18.1    All rights, title and interest in all Goods supplied by us shall remain with us, and does not pass to you, until all monies payable by you to us (including any interest, freight or insurance charges) have been paid in full.

  1. PPSA Further Assurances

 

19.1    The PPSA applies to these Terms.

19.2    You must:

(a)        Do anything (including making amendments to these Terms or executing a new security document) for the purpose of:

 

(i)         ensuring that a Security Interest created under, or provided for by, these Terms:

 

  1. attaches to the collateral that is intended to be covered by that Security Interest;

 

  1. is enforceable, perfected, maintained and otherwise effective; and

 

  1. any Security Interest created under or provided for by these Terms has the priority contemplated by these Terms;

 

(ii)       enabling us to prepare and register a financing statement or financing change statement if we in our absolute discretion deem necessary;

 

(iii)      enabling us to exercise any of its powers in connection with any Security Interest created under or provided by these Terms; and

 

(b)        provide any information requested by us in connection with these Terms to enable us to exercise any of our powers or perform our obligations under the PPSA.

 

19.3    You agree that a Security Interest arises under these Terms in all present and future Goods supplied by us to you and all proceeds of the Goods in the form of a PMSI.
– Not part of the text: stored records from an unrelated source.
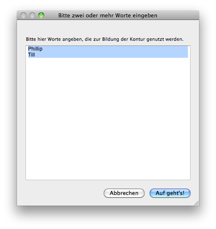
Task: Click highlighted space after Phillip line
Action: (x=115, y=49)
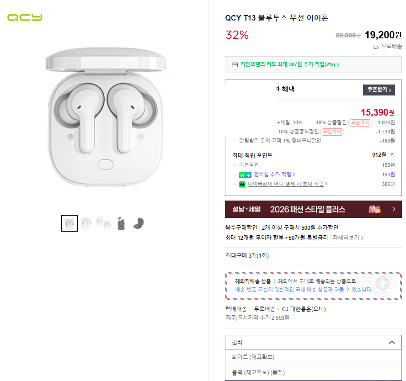Click the green Naver Pay money icon
The width and height of the screenshot is (406, 381).
coord(242,184)
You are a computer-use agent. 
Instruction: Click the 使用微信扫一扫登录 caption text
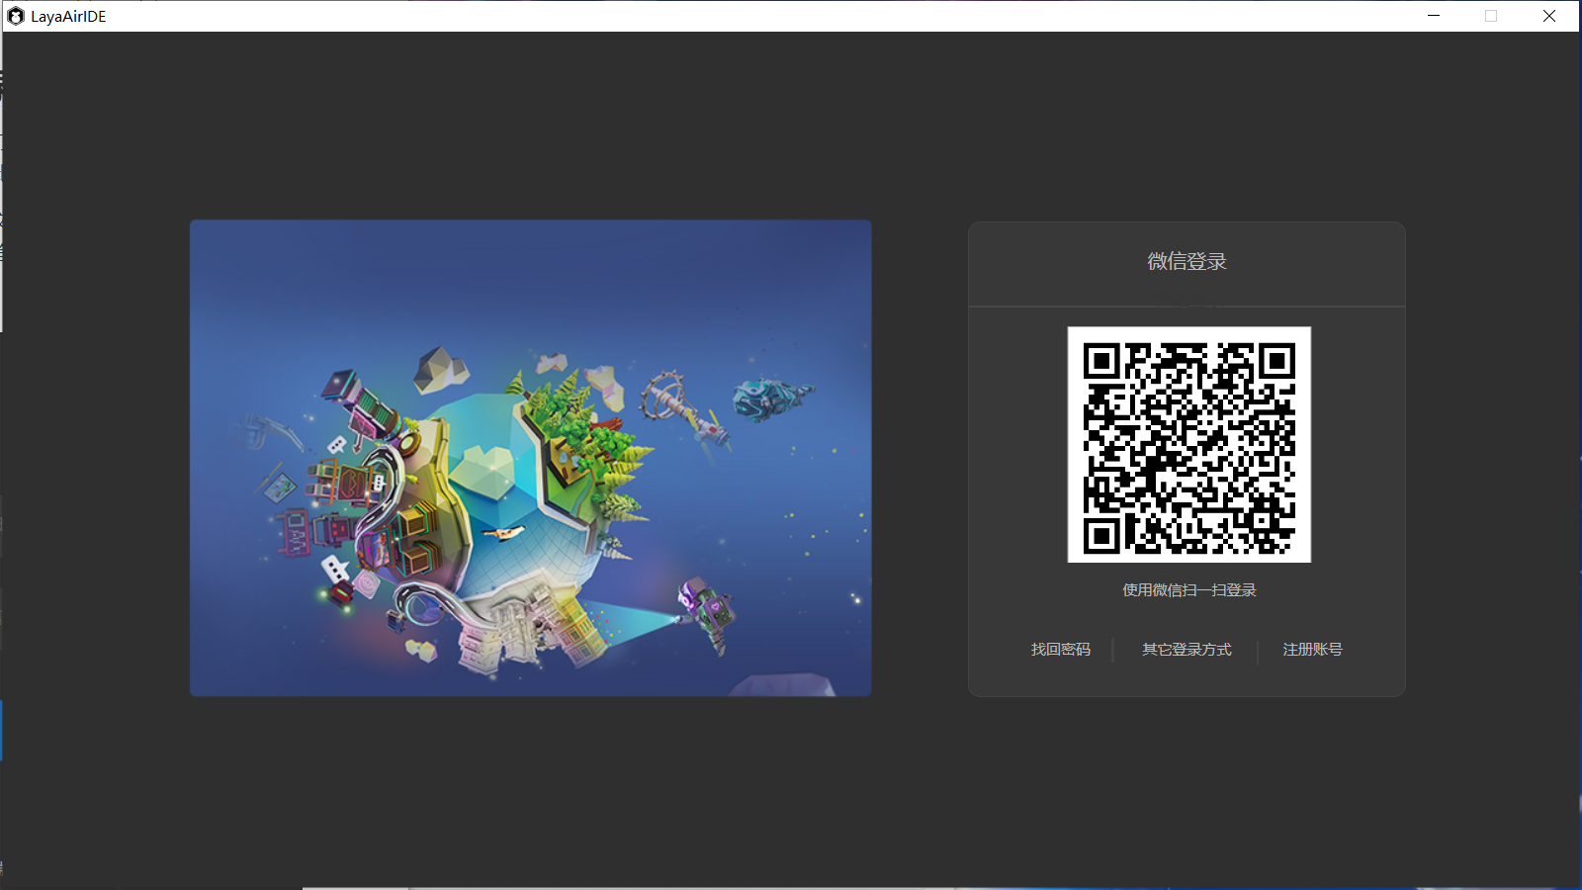[x=1188, y=590]
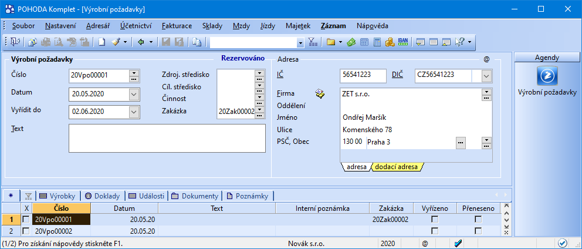The height and width of the screenshot is (249, 582).
Task: Open the Vyřídit do date dropdown
Action: pyautogui.click(x=134, y=111)
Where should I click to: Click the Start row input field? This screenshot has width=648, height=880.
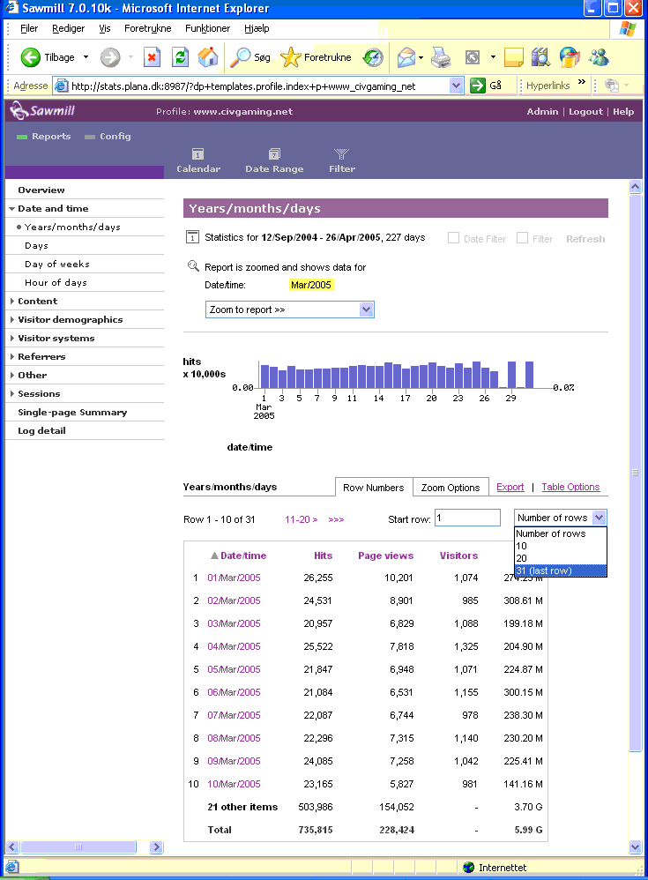(467, 518)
19.4    The Security Interest arising under this Clause 19 attaches to the Goods when the Goods are collected by you or dispatched from our premises and not at any later time.

19.5    You must not change your name (including but not limited to any entity name or trading name), your address or place of incorporation or any other details required to be contained in a financing statement under the PPSA without our prior written consent.

19.6    Except if section 275(7) of the PPSA applies, we and you agree not to disclose any information of the kind referred to in section 275(1) of the PPSA that is not publicly available and you agree not to provide any authorisation for the disclosure of such information.

19.7    You agree that:

(a)        We are under no obligation to dispose of or retain any PPSA personal property we seize within a reasonable time under section 125 of the PPSA;

 

(b)        You shall not complain of any damage, cost or inconvenience caused by us in taking apparent possession of any PPSA personal property under section 126 of the PPSA;

 

(c)        Following a default, you have no rights to redeem the PPSA personal property under section 142 of the PPSA; and

 

(d)        You have no rights to reinstate these Terms following a default under section 143 of the PPSA.

 

19.8    You waive your rights to receive:

(a)        A notice of our proposal to remove PPSA personal property which has become an accession under section 95 of the PPSA;

 

(b)        A notice of our proposal to exercise its rights in accordance with land law under section 118(1)(b) of the PPSA;

 

(c)        A notice of our action (such action arising under section 120(2) of the PPSA) in relation to an interest in collateral under section 121(4) of the PPSA;

 

(d)        A notice of our seizure of certain PPSA personal property under section 123(2) of the PPSA;

 

(e)        A notice of our proposal to dispose of any PPSA personal property under section 130 of the PPSA;

 

(f)         Details of the amounts paid to other secured parties in a statement of account provided by us under section 132(3)(d) of the PPSA;

 

(g)        A statement of account under section 132(4) of the PPSA;

 

(h)        A notice of our proposal to retain PPSA personal property under section 135 of the PPSA; and

 

(i)         A copy of, or notice of, any verification statement confirming registration of a financing statement or a financing change statement relating to any Security Interest under, or provided for by these Terms.

 

19.9    You waive any rights you may have to:

(a)        Object to our proposal to purchase PPSA personal property under section 129(2)(b) of the PPSA; and

 

(b)        Object to our proposal to retain PPSA personal property under section 134(2)(b) of the PPSA.

 

19.10 Anything that is required by us to be done under this Clause 19 shall be done by you at your own expense. You agree to reimburse our costs in connection with any action taken by us under or in connection with this Clause 19.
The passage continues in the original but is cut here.